Sergio Lombardo nel 1968 realizza Sfera con sirena, una grande sfera dal diametro di 1.04 metri. La sfera viene posta in un ambiente liberamente attraversato dal pubblico. Se urtata, accidentalmente o volutamente, e quindi spostata da una iniziale posizione prestabilita, la sfera emette un suono avvertibile fino a 800 metri. L’allarme non termina finché la sfera non è ricondotta nella posizione iniziale. L’evento si traduce nelle reazioni, piuttosto imbarazzate, delle persone che s’imbattono nella sfera. Il pubblico partecipa, suo malgrado, a un meccanismo spesso imbarazzante e fastidioso, per sé stessi ma soprattutto per gli altri.

 

Ancora Lombardo, nel 1979, progetta e realizza lo Specchio tachistoscopico con stimolazione a sognare. Si tratta di uno specchio, piuttosto sottile, montato su una scatola. Internamente è inserita un’immagine che diventa visibile per un brevissimo istante quando la scatola è illuminata da un flash. Lo spettatore è invitato a osservare la propria immagine per qualche minuto, concentrandosi sull'occhio destro. Al momento opportuno sarà lo stesso spettatore ad attivare il flash mediante un pulsante. La notte stessa, o quella immediatamente successiva, lo spettatore sognerà... Sarà il sogno il vero evento. Si presume che questo sia indimenticabile e che riguarderà l’immagine della persona in forme nuove, simboliche. La persona sarà tenuta a descrivere, anche graficamente, il sogno compiuto. Secondo Lombardo si dovrebbe trattare della reale, vera, autentica immagine di chi ha partecipato all’esperimento.

 

Giovanni Di Stefano, altro attivista eventualista, nel 1989 realizza Correzioni della memoria. Dipinti in colori vinilici su tela. L’opera-stimolo consiste in figure geometriche, disposte più o meno casualmente su di una base bianca. Il fruitore osserva la composizione e successivamente tenta di ricomporla esclusivamente servendosi del proprio ricordo. La nuova composizione diviene così lo stimolo per lo spettatore seguente.

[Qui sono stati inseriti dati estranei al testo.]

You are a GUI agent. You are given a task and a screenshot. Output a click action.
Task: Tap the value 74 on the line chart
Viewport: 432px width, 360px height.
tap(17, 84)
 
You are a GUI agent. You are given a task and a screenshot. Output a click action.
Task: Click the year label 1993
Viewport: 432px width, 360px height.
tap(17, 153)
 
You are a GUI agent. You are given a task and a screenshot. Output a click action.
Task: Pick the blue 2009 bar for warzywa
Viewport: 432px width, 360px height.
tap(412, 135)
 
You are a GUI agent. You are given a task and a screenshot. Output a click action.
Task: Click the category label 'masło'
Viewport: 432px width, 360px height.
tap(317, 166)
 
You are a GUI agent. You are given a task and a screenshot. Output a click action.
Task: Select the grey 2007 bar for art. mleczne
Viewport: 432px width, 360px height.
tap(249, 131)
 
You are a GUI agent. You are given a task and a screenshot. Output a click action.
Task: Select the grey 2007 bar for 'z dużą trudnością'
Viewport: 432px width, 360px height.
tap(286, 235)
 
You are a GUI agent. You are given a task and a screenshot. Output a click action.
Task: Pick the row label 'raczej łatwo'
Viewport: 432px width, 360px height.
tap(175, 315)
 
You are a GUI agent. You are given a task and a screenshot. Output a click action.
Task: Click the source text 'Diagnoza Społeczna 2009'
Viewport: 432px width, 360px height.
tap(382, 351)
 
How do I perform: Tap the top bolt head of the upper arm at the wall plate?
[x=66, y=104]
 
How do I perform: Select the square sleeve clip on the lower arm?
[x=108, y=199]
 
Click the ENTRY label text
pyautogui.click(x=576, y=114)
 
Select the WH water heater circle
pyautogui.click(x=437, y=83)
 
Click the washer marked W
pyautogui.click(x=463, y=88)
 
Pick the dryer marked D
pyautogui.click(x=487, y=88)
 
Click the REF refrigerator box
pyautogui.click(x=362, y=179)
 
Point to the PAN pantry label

L’esperienza viene ripetuto otto volte.

 

Questa è una tecnica compositiva simile, nella meccanica, a un esercizio spesso eseguito in ambiente surrealista, il gioco dal nome Le cadavre exquis boira du nouveau vin (il cadavere eccellente berrà il vino novello). Ogni giocatore era tenuto a scrivere una singola parola, una frase, comporre una poesia o un racconto breve. Al termine di ciò, il giocatore successivo, avrebbe dovuto continuare il lavoro precedente ignorandone del tutto il contenuto o conoscendone solo la parola finale. Si costruiva così un’opera tramite eventi successivi, individuali e spontanei.

 

Quando venne eseguito per la prima volta, si ottenne la frase le cadavre exquis boira du nouveau vin; da qui il nome dato al gioco. Questo esercizio ha trovato tra i surrealisti anche altre applicazioni. Seguendo lo steso schema, il gioco è stato compiuto anche mediante il disegno. Ogni giocatore si trovava nella condizione di continuare un disegno precedentemente eseguito, pur non conoscendolo interamente. I risultati furono eccellenti: figure dinamiche e grottesche, irreali, evocative di immagini ancora più remote, simili in molti aspetti alle crature realizzate da Bosch secoli prima. La produzione artistica che più ha saputo tradurre il pensiero surrealista, ha dunque trovato un validissimo strumento in questo gioco; era “automatismo psichico puro…” come André Breton dichiarava, senza alcuna limitazione formale e stilistica; riversare su carta immagini o parole la cui natura è spontanea perché nasce da un input spontanei.

 

Come si osserva dagli esempi sopra decritti, gli stimoli sono variabili, nella loro struttura e nel meccanismo che essi possono innescare: circostanze particolari nelle quali interagire spontaneamente con oggetti, immagini, suoni che conducono comunque a una nuova idea di percezione e fruizione dell’opera d’arte. Sicuramente più dinamica e coinvolgente.